Start of SELECTION

11. Plan Proposed in Good Faith ( 11 U.S.C. § 1129(a)(3)). The Debtors have proposed the Plan in good faith and not by any means forbidden by law, thereby satisfying section 1129(a)(3) of the Bankruptcy Code. In determining that the Plan has been proposed in good faith, this Court has examined the totality of the circumstances surrounding the filing of the Chapter 11 Cases and the formulation of the Plan. The Chapter 11 Cases were filed and the Plan was proposed with the legitimate and honest purposes of reorganizing the Debtors and expeditiously making distributions to the Debtors' creditors. The Debtors, the Creditors' Committee and other interested parties and their respective agents, accountants, business consultants, representatives, attorneys and advisors, through their participation in arms'-length negotiations and preparation of the Plan and related documents, including those included in the Plan Supplement, have participated in the Chapter 11 Cases in good faith and in compliance with the applicable provisions of the Bankruptcy Code.
12. Payments for Services or Costs and Expenses ( 11 U.S.C. § 1129(a)(4)). Any payment made or to be made by the Debtors for services or for costs and expenses in or in connection with the Chapter 11 Cases, or in connection with the Plan and incident to the Chapter 11 Cases, has been approved by, or is subject to the approval of, this Court as reasonable, thereby satisfying section 1129(a)(4) of the Bankruptcy Code.
13. Directors, Officers and Insiders ( 11 U.S.C. § 1129(a)(5)). The Debtors have complied with section 1129(a)(5) of the Bankruptcy Code. On May 20, 2005, the Debtors, as part of the Amendment to the Plan Supplement disclosed the identity and affiliations of any Person proposed to serve on the initial board of directors, board of managers or as the managing member, as applicable, of each of the Reorganized Debtors, the Creditor Trust Debtors and Eddie Bauer Holdings or employed as an officer of the same, and, to the extent such Person is an insider, the nature of any compensation for such Person.
14. No Rate Changes ( 11 U.S.C. § 1129(a)(6)). The Plan does not provide for any change in rates subject to governmental regulation. Thus, section 1129(a)(6) of the Bankruptcy Code is not applicable in these Chapter 11 Cases.

End of SELECTION

EXERCISE PROMPT
Please continue the court's findings on the bankruptcy plan from where they stop, after the paragraph on rate changes.

Start of DATA EXCERPTS

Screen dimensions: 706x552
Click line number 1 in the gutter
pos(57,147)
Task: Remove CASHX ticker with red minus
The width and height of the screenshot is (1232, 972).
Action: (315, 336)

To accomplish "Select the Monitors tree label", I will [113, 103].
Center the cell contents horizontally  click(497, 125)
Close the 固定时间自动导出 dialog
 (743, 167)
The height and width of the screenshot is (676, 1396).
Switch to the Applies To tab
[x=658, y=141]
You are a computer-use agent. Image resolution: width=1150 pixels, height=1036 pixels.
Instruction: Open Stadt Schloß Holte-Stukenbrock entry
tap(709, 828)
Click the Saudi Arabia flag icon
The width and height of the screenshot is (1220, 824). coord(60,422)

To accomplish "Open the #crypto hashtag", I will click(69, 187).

End of DATA EXCERPTS

RESPONSE TO THIS EXERCISE
15. Best Interests of Creditors Test ( 11 U.S.C. § 1129(a)(7)). The Plan satisfies section 1129(a)(7) of the Bankruptcy Code. The liquidation analysis contained in the Disclosure Statement and other evidence proffered or adduced at the Confirmation Hearing (i) are persuasive and credible, (ii) have not been challenged or controverted by other evidence, and (iii) establish that each Holder of a Claim or Equity Interest in an Impaired Class either (x) has accepted the Plan or (y) will receive or retain under the Plan, on account of such Claim or Equity Interest, property of a value, as of the Effective Date of the Plan, that is not less than the amount that it would receive if the Debtors were liquidated under chapter 7 of the Bankruptcy Code.
16. Acceptance or Rejection by Certain Classes ( 11 U.S.C. § 1129(a)(8)). Holders of Claims in Classes 1, 2 and 3 are deemed to have accepted the Plan pursuant to section 1126(f) of the Bankruptcy Code. As set forth in the Voting Report, the percentages of Holders of Claims in Classes entitled to vote on the Plan that voted to accept or reject the Plan are as follows:
Percentage Percentage Accepting AcceptingImpaired Class of Claims (Dollar Amount) (Number of Claims)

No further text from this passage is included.